Some other items of interest:
The Era Of AI Will Be Ruled By UI
In an increasingly data-driven world where delivering a relevant customer experience makes all the difference, we have embraced complexity over simplicity, dealing in acronyms, algorithms and now machine learning and artificial intelligence (AI). In an AdExchanger post, Chris O’Hara, Head of Global Marketing at Krux says one of the biggest trends we will see over the next several years is what could be thought of as the democratization of data science. As data-driven marketing becomes the norm, the winners and losers will be sorted out by their ability to build robust first-party data assets and leverage data science to sift the proverbial wheat from the chaff.
AOL’s New 360° and Live Video Studio Is a ‘Physical Embodiment of Native Advertising’ Manhattan Facility Makes Space for a Bevy of Brand Partnerships
As reported by AdWeek, AOL officially opened Build, a 13,412-square-foot studio in lower Manhattan that will become the stage for all sorts of interviews, performances and events shot both live and with 360-degree video. Build aims to attract a younger audience to AOL properties, both with the types of guests that will be featured and by having a street-facing studio to attract anyone passing by. The idea is to take the content filmed at Build and then repurpose some of it for other channels like Twitter, YouTube and Facebook. According to AOL vp of monetization Jesse Chambers, the space “opens up a lot of avenues” to create consumer experiences in partnership with brands.

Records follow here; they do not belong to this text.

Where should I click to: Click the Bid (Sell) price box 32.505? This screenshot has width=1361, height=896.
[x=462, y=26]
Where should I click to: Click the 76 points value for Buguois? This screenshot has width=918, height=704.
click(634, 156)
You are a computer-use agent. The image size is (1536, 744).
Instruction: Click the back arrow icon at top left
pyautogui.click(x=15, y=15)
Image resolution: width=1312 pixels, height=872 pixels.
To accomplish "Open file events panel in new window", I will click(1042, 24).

How Fashion Brands are Using WhatsApp
Fashion brands are getting chatty on WhatsApp with the messaging platform’s 1 billion reported users. According to Digiday, brands like Diesel, Burberry, Clarks, Agent Provocateur and Kenneth Cole have begun testing the space, which attracts global users to data-free messaging groups, for new marketing and customer service initiatives. It’s still early days for brands on WhatsApp — most are approaching it as an experimental platform — but with retailer mobile app traction on the decline and Facebook Messenger still building out its offering to be more brand-friendly, quick adapters of the chat-driven technology could find themselves at an advantage.
How to Make an Effective Brand Film
Although it has taken time for more brands to experiment with the media, industry watchers note advertisers of all categories have gotten into the filmmaking business. Some, such as Nike and Chipotle Mexican Grill, have commissioned animated shorts; others, including Prada-owned fashion house Miu Miu and Häagen-Dazs, have done documentaries; and the likes of BMW and H&M have opted for cinematic fiction. Chris Daniels from Campaign US talks to the people behind brand films such as BMW’s “The Escape” and Samsung’s “Fighting Chance” and identifies the secret sauce that engaged viewers and persuaded them to watch.